● **Task directions**
When you reach the line with "Task: Click the Win column header" in the listing below, transcribe it and each line after it up to and including the line with "Given: Click inside", exactly and with nothing else.

::::::

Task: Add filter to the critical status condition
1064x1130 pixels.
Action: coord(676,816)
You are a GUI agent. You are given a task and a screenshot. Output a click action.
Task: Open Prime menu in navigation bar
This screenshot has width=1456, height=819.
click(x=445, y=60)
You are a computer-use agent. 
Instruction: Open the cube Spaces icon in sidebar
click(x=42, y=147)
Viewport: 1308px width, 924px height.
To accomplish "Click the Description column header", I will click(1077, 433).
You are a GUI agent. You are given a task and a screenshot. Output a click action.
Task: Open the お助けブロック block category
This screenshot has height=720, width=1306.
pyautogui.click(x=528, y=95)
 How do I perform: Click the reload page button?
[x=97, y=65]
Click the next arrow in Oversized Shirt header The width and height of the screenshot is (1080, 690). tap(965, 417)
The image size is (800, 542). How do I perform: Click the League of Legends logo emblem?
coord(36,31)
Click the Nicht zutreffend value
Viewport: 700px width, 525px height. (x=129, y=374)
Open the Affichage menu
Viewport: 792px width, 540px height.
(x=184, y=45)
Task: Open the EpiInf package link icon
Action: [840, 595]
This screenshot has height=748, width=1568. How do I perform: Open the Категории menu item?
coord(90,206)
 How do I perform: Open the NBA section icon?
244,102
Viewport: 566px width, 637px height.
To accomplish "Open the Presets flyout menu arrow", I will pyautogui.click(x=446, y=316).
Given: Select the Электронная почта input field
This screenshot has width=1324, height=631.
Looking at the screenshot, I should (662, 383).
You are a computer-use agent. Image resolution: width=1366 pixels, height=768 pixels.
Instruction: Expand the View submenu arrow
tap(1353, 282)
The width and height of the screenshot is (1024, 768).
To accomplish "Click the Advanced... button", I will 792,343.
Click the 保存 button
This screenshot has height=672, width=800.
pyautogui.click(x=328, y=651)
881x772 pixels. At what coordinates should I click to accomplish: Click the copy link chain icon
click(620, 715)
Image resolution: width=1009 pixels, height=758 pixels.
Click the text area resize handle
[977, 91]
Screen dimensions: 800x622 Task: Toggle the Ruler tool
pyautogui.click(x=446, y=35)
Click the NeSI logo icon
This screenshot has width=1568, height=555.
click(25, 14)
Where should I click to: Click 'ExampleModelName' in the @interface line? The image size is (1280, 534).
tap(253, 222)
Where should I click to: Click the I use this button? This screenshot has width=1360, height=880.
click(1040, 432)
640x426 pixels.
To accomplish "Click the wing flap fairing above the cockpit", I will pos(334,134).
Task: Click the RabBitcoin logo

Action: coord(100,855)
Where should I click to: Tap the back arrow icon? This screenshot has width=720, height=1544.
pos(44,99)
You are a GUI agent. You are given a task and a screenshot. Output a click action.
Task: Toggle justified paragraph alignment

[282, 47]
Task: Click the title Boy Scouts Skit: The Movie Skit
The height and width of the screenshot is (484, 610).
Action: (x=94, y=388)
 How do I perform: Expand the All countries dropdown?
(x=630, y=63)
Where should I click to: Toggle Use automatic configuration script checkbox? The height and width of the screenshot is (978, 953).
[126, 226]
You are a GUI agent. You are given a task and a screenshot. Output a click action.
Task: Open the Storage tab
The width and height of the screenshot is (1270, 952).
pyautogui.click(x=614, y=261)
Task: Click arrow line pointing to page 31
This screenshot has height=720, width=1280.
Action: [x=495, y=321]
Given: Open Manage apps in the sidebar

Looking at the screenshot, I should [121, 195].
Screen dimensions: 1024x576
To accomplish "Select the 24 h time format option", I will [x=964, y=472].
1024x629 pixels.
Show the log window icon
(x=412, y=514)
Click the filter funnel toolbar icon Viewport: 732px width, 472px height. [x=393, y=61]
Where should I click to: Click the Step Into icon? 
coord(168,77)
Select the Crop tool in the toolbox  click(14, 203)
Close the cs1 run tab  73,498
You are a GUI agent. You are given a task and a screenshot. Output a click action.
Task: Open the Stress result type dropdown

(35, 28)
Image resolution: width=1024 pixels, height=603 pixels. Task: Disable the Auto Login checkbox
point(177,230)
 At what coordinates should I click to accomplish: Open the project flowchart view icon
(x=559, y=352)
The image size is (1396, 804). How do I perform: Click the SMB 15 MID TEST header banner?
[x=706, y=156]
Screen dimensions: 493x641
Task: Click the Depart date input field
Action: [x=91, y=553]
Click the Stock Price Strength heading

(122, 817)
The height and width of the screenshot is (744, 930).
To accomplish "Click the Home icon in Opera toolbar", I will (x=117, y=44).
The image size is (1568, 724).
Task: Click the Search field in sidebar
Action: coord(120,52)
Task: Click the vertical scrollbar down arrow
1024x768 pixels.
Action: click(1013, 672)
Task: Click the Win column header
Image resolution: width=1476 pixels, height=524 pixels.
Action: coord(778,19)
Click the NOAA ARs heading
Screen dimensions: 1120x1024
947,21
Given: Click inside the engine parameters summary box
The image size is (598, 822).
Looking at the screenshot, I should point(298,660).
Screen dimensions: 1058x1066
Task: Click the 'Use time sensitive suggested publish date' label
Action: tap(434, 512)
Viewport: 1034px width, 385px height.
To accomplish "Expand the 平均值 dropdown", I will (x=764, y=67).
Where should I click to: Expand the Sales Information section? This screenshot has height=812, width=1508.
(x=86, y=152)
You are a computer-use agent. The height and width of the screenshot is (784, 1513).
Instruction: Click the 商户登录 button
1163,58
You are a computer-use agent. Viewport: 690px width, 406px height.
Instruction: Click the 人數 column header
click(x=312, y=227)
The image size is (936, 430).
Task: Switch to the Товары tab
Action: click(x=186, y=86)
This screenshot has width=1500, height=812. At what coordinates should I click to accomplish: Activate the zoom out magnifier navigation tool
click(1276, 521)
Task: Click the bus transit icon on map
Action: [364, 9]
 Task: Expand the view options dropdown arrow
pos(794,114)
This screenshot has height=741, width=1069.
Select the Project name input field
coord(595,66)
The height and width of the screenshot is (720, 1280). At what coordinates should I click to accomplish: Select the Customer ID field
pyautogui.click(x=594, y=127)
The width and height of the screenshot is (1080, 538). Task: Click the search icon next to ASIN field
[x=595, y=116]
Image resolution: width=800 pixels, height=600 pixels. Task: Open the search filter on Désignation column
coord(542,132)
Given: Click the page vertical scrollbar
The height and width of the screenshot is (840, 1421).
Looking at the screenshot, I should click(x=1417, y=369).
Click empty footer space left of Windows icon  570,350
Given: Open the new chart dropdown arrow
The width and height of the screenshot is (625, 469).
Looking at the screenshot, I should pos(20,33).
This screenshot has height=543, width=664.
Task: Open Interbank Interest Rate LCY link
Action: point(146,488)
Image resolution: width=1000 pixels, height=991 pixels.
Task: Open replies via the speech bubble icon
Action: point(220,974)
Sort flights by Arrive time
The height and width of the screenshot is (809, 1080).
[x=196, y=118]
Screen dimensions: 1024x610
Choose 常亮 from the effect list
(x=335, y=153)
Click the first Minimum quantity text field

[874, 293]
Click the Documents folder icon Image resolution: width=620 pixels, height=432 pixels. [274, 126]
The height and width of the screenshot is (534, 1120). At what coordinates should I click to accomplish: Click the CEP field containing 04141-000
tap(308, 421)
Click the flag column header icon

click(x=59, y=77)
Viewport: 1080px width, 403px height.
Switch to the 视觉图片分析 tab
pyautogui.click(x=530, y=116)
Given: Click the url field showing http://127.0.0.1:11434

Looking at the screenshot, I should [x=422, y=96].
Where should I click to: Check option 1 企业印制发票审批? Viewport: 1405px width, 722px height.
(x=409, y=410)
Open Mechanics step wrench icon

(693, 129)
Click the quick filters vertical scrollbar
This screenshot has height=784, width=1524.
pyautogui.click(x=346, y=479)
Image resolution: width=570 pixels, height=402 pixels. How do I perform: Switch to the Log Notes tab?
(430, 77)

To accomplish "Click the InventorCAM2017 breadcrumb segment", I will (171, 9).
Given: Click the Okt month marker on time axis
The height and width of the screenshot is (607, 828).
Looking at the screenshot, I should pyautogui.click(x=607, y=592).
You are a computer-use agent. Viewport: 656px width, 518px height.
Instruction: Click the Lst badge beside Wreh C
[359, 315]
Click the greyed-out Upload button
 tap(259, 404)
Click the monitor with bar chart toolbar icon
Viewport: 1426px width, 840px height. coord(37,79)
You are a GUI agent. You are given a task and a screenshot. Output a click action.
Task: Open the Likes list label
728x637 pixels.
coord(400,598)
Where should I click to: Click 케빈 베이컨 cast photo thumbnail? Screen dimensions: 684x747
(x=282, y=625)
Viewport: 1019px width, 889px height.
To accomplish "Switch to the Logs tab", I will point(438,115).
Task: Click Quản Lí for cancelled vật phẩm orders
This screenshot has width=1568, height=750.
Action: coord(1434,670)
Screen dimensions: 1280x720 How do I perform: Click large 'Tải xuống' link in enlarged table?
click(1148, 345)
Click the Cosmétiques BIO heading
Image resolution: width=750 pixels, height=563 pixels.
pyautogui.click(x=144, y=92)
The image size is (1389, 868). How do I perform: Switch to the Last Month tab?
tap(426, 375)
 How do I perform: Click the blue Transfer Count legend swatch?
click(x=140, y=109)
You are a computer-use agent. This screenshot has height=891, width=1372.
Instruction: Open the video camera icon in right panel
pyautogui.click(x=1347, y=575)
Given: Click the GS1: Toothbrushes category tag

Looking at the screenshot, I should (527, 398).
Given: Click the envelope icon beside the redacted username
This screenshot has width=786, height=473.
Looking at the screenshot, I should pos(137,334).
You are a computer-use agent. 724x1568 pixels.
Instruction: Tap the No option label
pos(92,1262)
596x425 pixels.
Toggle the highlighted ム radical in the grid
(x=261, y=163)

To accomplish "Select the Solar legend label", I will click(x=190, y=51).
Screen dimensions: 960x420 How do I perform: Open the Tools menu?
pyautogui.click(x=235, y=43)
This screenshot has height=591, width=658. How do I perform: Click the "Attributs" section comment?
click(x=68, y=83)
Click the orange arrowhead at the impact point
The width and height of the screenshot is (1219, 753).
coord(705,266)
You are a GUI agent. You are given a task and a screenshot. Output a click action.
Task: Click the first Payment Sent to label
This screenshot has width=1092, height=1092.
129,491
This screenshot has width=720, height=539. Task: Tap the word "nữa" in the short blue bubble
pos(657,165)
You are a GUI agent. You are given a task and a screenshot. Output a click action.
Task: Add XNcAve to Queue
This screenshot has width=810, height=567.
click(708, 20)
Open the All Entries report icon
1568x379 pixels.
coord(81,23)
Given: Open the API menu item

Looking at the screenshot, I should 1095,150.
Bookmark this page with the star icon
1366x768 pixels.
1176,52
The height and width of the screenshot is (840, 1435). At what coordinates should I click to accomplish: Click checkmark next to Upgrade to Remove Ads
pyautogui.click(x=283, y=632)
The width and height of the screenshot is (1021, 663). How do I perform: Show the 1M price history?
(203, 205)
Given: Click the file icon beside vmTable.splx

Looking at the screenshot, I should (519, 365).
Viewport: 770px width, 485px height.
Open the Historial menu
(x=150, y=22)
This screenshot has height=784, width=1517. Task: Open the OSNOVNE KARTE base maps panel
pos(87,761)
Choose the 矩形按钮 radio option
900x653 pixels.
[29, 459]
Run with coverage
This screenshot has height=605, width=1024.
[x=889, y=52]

::::::

● **Exercise output**
Task: Click the Win column header
Image resolution: width=1476 pixels, height=524 pixels.
Action: coord(778,19)
Click the NOAA ARs heading
Screen dimensions: 1120x1024
947,21
Given: Click inside the engine parameters summary box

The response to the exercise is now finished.